U.S. prices for transportation goods and services in 200022 were relatively lower than prices in 11 out of 24 Organization for Economic Cooperation and Development countries. However, the nation’s top two overall merchandise trade partners, Canada and Mexico, had lower relative prices in 2000 than the United States.

The United States traded $300 billion worth (in current dollars)23 of transportation-related goods (e.g., cars, trains, boats, and airplanes and their related parts) in 2002 with its partners. As is the case with its overall international trade, the United States had a merchandise trade deficit in transportation-related goods (with an excess of imports over exports) totaling $82.1 billion in 2002. The trade deficit has grown over the years, reflecting far greater imports than exports in the automotive sector. There is, however, a surplus in the aircraft sector.

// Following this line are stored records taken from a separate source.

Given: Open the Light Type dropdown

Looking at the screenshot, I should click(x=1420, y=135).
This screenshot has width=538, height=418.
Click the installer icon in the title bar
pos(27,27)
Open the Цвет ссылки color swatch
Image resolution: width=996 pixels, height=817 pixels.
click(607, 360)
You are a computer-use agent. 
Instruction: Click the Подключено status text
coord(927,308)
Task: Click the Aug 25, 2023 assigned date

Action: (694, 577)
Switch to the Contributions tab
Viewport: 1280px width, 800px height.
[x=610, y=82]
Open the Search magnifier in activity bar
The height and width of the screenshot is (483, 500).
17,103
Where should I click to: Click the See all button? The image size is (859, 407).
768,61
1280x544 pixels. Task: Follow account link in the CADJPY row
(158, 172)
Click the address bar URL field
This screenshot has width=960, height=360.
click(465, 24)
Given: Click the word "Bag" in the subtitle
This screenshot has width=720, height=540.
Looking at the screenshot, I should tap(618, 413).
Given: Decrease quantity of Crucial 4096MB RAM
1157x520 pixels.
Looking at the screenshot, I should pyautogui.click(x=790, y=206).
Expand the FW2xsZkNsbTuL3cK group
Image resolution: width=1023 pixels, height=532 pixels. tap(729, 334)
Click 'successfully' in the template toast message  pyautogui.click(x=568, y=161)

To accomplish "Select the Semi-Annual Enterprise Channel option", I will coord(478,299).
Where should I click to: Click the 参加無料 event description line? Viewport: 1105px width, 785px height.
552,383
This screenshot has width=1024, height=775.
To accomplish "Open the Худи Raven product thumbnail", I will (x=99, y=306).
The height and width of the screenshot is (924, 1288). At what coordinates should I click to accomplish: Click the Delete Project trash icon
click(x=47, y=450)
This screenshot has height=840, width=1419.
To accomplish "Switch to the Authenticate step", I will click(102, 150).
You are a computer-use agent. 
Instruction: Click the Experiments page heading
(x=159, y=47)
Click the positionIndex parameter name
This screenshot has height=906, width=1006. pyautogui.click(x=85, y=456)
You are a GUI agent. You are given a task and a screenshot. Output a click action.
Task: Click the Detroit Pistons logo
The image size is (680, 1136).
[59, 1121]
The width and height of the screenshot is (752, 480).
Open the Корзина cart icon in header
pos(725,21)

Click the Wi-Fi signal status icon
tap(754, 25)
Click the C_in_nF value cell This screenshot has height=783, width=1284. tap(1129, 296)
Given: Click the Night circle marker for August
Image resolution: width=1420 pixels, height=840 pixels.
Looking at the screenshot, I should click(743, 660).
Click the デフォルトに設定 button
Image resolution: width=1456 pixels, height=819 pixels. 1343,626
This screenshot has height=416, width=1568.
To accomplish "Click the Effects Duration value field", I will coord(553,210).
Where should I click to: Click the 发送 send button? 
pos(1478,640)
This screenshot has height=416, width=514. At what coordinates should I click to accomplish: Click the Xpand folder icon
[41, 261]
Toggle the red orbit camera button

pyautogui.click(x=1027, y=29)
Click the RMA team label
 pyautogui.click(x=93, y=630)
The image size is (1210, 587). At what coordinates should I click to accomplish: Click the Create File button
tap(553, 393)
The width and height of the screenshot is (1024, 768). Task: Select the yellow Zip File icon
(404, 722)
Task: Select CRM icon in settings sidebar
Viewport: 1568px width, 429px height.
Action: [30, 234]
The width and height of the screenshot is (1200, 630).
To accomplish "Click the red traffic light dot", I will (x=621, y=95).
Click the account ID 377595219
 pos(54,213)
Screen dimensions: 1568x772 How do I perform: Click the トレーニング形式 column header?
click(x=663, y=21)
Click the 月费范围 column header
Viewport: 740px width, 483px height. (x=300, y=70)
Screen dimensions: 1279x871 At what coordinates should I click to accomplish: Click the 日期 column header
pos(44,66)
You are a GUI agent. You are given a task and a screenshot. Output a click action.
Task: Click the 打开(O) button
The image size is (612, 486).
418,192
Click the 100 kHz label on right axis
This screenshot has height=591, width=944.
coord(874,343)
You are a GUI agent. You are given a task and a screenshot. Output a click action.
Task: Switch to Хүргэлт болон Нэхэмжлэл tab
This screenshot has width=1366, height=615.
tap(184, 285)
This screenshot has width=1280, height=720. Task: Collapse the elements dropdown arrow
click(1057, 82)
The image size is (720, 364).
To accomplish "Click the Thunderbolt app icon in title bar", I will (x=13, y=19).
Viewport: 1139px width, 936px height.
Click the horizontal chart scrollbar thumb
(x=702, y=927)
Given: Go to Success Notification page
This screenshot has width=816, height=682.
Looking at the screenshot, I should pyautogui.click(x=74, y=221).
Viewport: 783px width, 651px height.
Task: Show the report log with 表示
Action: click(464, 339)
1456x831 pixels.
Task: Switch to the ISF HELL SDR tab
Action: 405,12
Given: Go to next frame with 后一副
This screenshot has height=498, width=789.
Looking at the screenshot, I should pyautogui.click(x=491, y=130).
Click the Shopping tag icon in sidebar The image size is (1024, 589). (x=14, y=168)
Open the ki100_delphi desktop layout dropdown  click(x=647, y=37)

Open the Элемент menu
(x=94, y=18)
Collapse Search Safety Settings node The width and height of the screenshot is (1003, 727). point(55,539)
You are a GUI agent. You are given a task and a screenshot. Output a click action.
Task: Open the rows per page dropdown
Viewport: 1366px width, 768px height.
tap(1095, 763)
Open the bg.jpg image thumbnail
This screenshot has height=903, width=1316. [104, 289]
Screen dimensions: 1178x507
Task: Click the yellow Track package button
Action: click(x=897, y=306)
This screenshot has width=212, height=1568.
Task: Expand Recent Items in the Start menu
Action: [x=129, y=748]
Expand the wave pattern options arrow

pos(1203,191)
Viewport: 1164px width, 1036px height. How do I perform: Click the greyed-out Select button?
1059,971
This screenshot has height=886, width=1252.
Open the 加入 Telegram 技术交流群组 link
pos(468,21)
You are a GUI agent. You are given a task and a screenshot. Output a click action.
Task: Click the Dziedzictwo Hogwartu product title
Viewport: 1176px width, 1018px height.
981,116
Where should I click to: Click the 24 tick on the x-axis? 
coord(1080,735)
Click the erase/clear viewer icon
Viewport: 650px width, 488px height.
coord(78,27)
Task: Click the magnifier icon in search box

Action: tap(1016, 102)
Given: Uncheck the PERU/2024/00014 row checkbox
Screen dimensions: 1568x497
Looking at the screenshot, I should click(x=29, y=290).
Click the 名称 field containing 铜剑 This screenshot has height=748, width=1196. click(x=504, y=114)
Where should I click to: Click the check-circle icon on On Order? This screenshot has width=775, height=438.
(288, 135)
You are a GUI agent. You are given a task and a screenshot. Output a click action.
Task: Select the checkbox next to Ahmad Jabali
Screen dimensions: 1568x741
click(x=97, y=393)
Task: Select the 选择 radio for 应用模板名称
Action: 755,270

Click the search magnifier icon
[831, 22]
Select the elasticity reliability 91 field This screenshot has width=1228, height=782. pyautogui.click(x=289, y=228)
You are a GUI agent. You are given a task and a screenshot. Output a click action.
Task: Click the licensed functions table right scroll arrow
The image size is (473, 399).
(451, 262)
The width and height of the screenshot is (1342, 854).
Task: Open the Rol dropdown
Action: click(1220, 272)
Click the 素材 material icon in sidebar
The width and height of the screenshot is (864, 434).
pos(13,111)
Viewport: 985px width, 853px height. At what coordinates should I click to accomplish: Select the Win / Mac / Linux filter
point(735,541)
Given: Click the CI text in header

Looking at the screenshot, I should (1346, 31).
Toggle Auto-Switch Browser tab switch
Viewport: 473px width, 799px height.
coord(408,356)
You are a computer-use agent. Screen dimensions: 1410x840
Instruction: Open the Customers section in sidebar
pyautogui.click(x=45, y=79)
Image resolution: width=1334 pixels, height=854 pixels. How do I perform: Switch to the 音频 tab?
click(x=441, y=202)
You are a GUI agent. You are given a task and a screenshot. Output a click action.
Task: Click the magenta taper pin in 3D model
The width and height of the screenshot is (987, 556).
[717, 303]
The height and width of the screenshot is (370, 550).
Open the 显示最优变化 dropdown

U.S. trade in transportation services in 2002 totaled $105.4 billion (in current dollars). The United States had a surplus in transportation services from 1990 through 1997. Then, between 1997 and 1998, imports increased 7 percent while exports decreased 5 percent, resulting in a $4.6 billion deficit. This transportation services deficit continued to grow, reaching $13.9 billion in 2002 (figure N).

13. Transportation and Economic Growth

Transportation comprises a sizable segment of the U.S. economy. Total transportation-related final demand rose by 42 percent between 1992 and 2002 (in chained 2000 dollars), from $759.3 billion to $1,076.9 billion. This measure—the value of transportation-related goods and services sold to the final users—is a component of GDP and a broad measure of the importance of transportation to the economy. In 2002, the share of transportation-related final demand in GDP was 11 percent compared with 10 percent in 1992.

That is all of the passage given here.